ABC's Karl did what he likes to do in his White House reports -- show footage of himself questioning the press secretary at the daily briefing as he goes about his newsgathering. Jay Carney is in on the gimmick, remember: here he is sarcastically mimicking Karl's histrionic style.

Since the botched launch of the federal exchange Website at the start of October, CBS has made an extra effort to cover healthcare reform outside-the-Beltway. Don Dahler's files the latest, on the progress in statewide enrolment in Connecticut.


MINE’S BIGGER THAN YOURS IS File it under the category of reporters who leave the role of journalist and cast themselves instead as central character in their own reality TV show. This time ABC's Bob Woodruff poses as hardhat ironworker, taking his third trip in the last 18 months to the top of the World Trade Center in downtown Manhattan. "Oh My God!" he exclaims from on high, as if he had never seen the view before.

The skyscraper story was the fabricated feud between Chicago and New York City over which city has the taller building. NBC did the right thing, assigning Katy Tur and Kevin Tibbles to treat the whole thing as a joke. ABC's Woodruff tried to be patriotic but bungled it. He sneered at the Burj Khalifa in Dubai and the Makkah Royal in the Saudi Arabia for erecting tall structures for the wrong reasons: "Pride. Ego. Hubris." Then he asked Liberty Tower ironworkers what their motives were instead. Their answer turned out to be just the same as those pesky Arabs: to be "Proud."

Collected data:
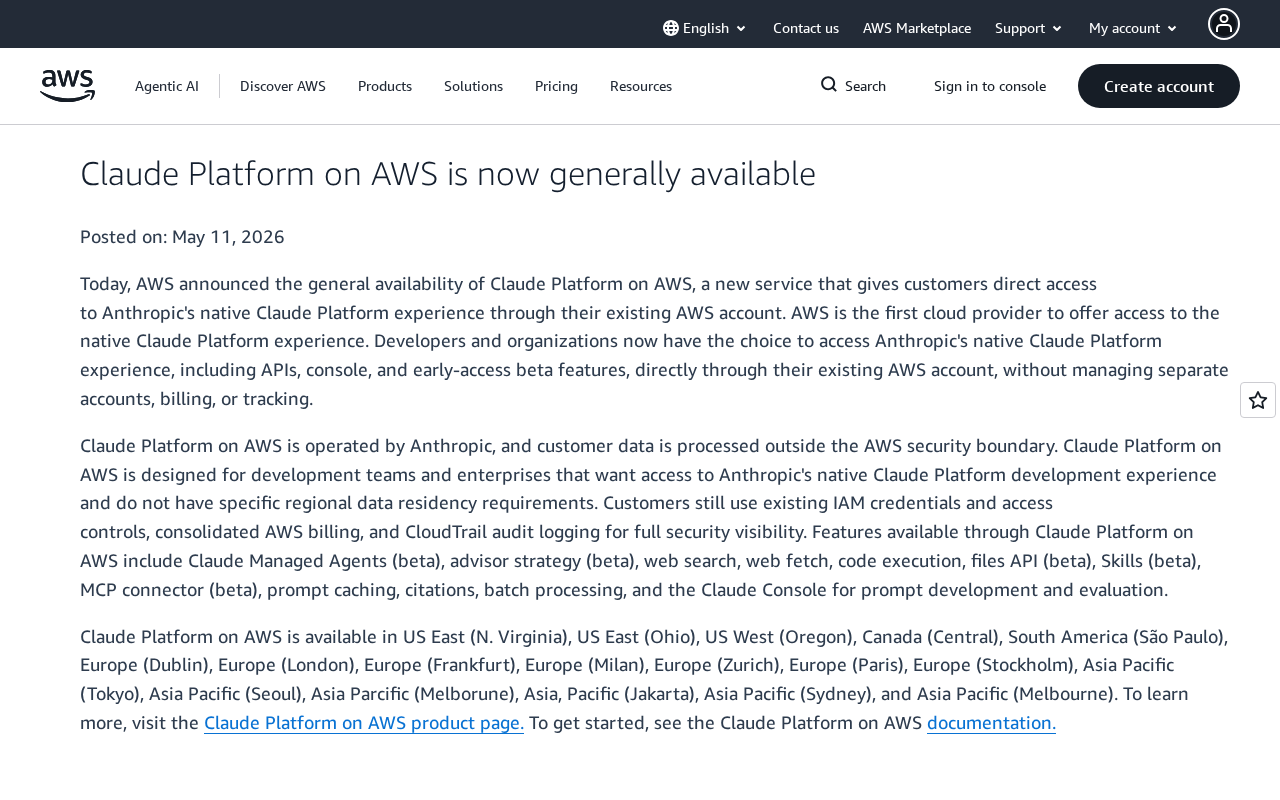Open the user profile avatar icon

pos(1224,24)
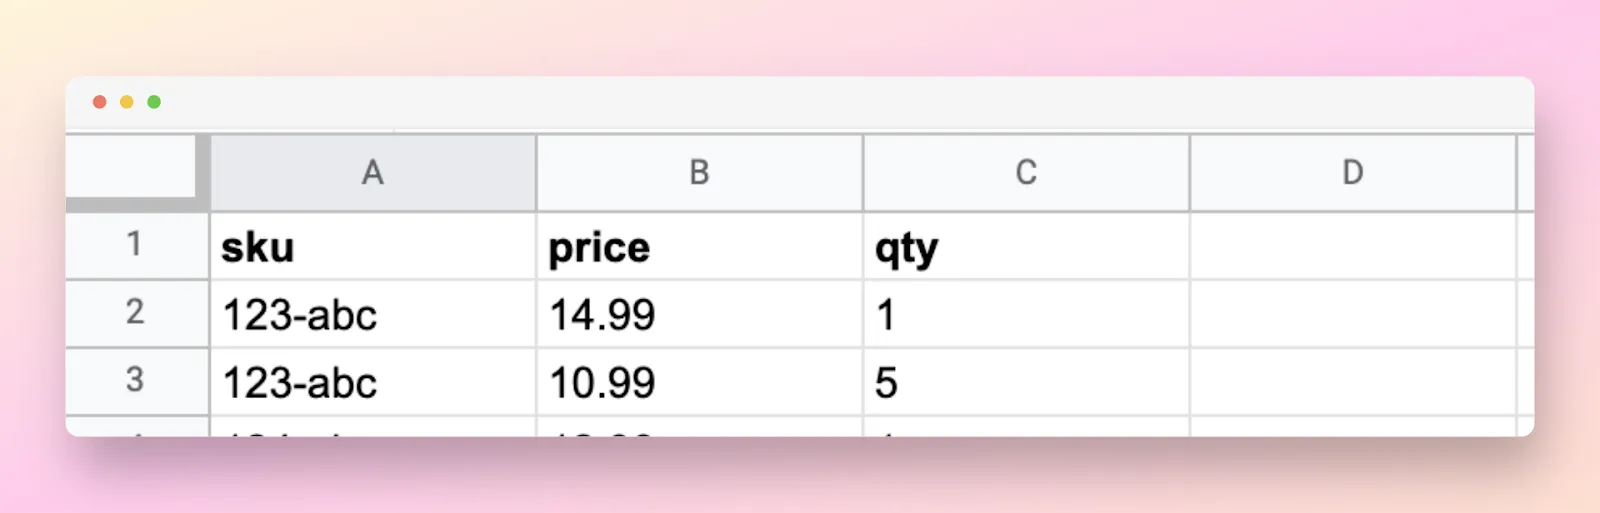This screenshot has height=513, width=1600.
Task: Select column D header
Action: tap(1353, 172)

**WORK INSTRUCTION 1:** Summarize the network news commentary in three sentences.
**WORK INSTRUCTION 2:** Write the next part of the network news commentary, picking up after its final sentence.

**YOUR RESPONSE 1:** ABC's Karl shows footage of himself questioning the press secretary, and ABC's Bob Woodruff poses as an ironworker atop the World Trade Center, reporters casting themselves as central characters. Since the botched launch of the federal exchange website, CBS has covered healthcare reform outside the Beltway, most recently enrollment in Connecticut. In the invented feud over whether Chicago or New York has the taller building, NBC treated the story as a joke, while Woodruff sneered at Middle Eastern towers built out of pride and then heard ironworkers name the same motive.

**YOUR RESPONSE 2:**
FARIS TO THE RESCUE For the fifth month in a row, ABC's Paula Faris offers her Real Money tips. Here she was in October, September, August, and July. This is the format: she picks a routine household expense (this time, supermarket grocery shopping) and introduces her handpicked expert (ABC Tech Editor Joanna Stern is a favorite) to audit the budget of a typical nuclear family and to suggest a series of smartphone apps that promise cost-cutting ($160 out of each $500 spent).

Receiving Real Money free publicity this time:

Lozo.com
Grocery Store IQ
Retail Me Not
KitchMe
ibotta


TUESDAY’S TIDBITS All three newscasts assigned a correspondent to cover the Justice Department in August when it found antitrust problems with the proposed merger between American Airlines and USAirways. Now that the dispute has been resolved, only NBC had a reporter explain it. NBC's transportation man Tom Costello at the hub at Miami International folded in a soundbite from his legal-eagle colleague Pete Williams.

A new ambassador to the Imperial Court in Tokyo was sworn in. You would think that this would allow CBS' State Department correspondent Margaret Brennan to bring us up to date on the state of diplomatic, commercial and geostrategic relations with Japan. Nah -- let's just run more nostalgic footage of Caroline Kennedy's childhood in Camelot.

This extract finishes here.